Ask the Slot Expert: What are the odds of being dealt a royal flush?
Question: I recently was dealt a royal flush. What are the odds of being dealt a royal flush?
Answer: Congratulations. All royals are great, but dealt royals are special because they happen so rarely. I was lucky enough to be dealt a royal twice last year, an occurrence I doubt will ever happen again.
To find the odds of being dealt a royal, we have to find two numbers: the number of ways to make a royal and the number of ways to deal a five-card poker hand. Notice that I didn't say the number of ways to deal five cards. That phrase implies that the order of the cards is significant. Order is irrelevant in a poker hand -- at least on most machines -- so we need to find the number of five-card hands.
The first number is easy. There is one royal flush per suit and four suits in the deck, so there are four royal flushes.
For the second number, there are 52 ways to choose the first card in the hand, 51 for the second, 50 for the third, 49 for the fourth and 48 for the fifth. We multiply those numbers together to get 311,875,200. That's the number of ways to deal five cards when order is important. Mathematically this is called a permutation.
We don't care about the order of the cards in video poker. The mathematical term for this calculation is a combination. We have to divide by the number of ways to deal five cards.
How many ways are there to deal five cards? There are 5 cards for the first position, 4 for the second, 3 for the third, 2 for the fourth and 1 for the fifth. Multiplying these numbers together gives 120.
Dividing 311,875,200 by 120 gives 2,598,960. That's the number of five-card poker hands that can be dealt from a deck.
Odds are the ratio of the number of ways for an event to not happen to the number for the event to happen. Out of the 2,598,960 dealt hands, four are royal flushes, so there 2,598,956 way to not be dealt a royal flush. The odds are 2,598,956 to 4, or 649,739 to 1.
The probability of being dealt a royal is 4 divided by 2,598,960 or 0.00000154. That's a lot of zeros.
One other way to give the likelihood of an event is to give what Don Catlin called chances. I think this way of expressing the likelihood of an event is what most people mean when they ask for the odds and it's what most state lotteries refer to as odds. The chances of being dealt a royal flush are 4 out of 2,598,960, or 1 out of 649,740.
Speaking of odds, a few weeks ago a reader asked whether the odds of hitting the progressive were the same on Wheel of Fortune machines with different max bets. In my answer, I referred to old Nevada Regulation 14.045, which said that on machines connected to a common payoff, either the required bet had to be the same on all machines or the odds of winning the progressive had to be in proportion to the amount bet. The regulation specifically dealt with machines of different denominations participating in the same wide-area progressive, but the spirit of the regulation was that players betting more should have a better chance at the big prize.
That section of the regulation was amended about seven years ago and now just says that the machines "shall display the rules of play and the payoff schedule."

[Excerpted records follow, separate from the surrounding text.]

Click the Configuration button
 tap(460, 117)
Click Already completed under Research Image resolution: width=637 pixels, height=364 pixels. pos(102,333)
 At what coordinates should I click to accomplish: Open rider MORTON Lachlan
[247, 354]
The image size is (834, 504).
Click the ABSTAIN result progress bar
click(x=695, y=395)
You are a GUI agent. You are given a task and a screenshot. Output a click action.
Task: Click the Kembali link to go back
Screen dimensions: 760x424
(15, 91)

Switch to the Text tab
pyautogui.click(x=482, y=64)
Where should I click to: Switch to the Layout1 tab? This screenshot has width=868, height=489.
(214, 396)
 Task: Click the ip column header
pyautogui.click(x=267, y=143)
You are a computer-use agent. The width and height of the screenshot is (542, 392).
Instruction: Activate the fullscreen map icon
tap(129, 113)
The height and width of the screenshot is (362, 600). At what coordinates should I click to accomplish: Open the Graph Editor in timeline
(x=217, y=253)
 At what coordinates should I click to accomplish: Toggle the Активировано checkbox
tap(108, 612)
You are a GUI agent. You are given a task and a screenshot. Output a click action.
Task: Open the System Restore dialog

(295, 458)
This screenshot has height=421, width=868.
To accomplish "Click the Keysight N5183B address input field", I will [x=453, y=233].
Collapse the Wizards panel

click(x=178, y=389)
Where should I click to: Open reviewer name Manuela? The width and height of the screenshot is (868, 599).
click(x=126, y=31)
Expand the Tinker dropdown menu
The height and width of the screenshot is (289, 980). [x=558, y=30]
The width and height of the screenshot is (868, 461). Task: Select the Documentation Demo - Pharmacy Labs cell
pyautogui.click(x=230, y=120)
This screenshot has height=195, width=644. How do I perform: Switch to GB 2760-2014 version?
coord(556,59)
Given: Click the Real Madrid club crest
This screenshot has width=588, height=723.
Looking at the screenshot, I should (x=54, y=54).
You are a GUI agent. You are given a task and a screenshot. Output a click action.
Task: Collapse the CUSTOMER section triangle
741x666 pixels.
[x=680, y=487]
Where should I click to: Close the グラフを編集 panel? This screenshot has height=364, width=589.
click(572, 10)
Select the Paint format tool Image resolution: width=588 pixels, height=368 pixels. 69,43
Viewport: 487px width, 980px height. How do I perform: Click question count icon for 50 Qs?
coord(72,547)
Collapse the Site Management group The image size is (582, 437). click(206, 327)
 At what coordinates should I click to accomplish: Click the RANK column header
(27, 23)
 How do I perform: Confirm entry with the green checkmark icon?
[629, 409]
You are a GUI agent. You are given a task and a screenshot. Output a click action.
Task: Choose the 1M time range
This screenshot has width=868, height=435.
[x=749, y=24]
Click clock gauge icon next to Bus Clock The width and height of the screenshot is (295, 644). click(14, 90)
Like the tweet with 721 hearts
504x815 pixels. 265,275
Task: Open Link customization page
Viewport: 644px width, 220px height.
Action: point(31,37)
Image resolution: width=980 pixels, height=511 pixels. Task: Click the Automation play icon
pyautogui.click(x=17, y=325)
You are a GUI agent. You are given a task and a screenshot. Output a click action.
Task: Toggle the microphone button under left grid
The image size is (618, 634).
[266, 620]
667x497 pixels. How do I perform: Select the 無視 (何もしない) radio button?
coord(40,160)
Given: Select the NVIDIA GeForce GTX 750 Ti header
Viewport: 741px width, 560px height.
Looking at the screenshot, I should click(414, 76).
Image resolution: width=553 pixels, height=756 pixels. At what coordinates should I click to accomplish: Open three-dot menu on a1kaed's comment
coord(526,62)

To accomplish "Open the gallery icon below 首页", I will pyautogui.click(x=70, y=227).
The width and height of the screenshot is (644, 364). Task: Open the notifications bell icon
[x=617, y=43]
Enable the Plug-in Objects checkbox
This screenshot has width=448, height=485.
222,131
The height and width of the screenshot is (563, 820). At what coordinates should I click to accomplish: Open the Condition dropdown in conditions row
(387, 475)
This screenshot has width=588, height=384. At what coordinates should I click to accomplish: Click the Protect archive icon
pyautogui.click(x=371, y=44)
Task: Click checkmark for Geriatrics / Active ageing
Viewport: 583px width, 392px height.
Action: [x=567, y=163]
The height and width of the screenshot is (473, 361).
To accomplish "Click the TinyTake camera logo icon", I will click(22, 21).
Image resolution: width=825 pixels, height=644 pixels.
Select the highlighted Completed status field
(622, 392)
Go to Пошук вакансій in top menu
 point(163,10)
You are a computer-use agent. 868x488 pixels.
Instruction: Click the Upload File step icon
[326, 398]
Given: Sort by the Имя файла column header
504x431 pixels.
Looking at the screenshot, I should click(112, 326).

I found two Wheel of Fortune machines vying for the same progressive with different max bets. These machines have a plaque that says, "The odds of winning the Wheel of Fortune progerssive jackpot times the maximum wager is equivalent for all Wheel of Fortune progressive machines."
Let's express this text as a formula for two machines with max bets of $2 and $5, as in the original question. We don't know what the odds are, so let's just call them O2 and O5. The text says that the odds times the max bet are equivalent. The formula is 2xO2 = 5xO5. Doing a little division to solve for O2, we get O2 = 2.5xO5.
In other words, you're two-and-a-half times more likely to hit the progressive when you bet $2 on the two-coin machine than when you bet $5 on the five-coin machine.
Somehow I don't think that's what they mean -- and I hope that's not what's happening. You should be two-and-a-half times more likely to hit the jackpot when you bet $5.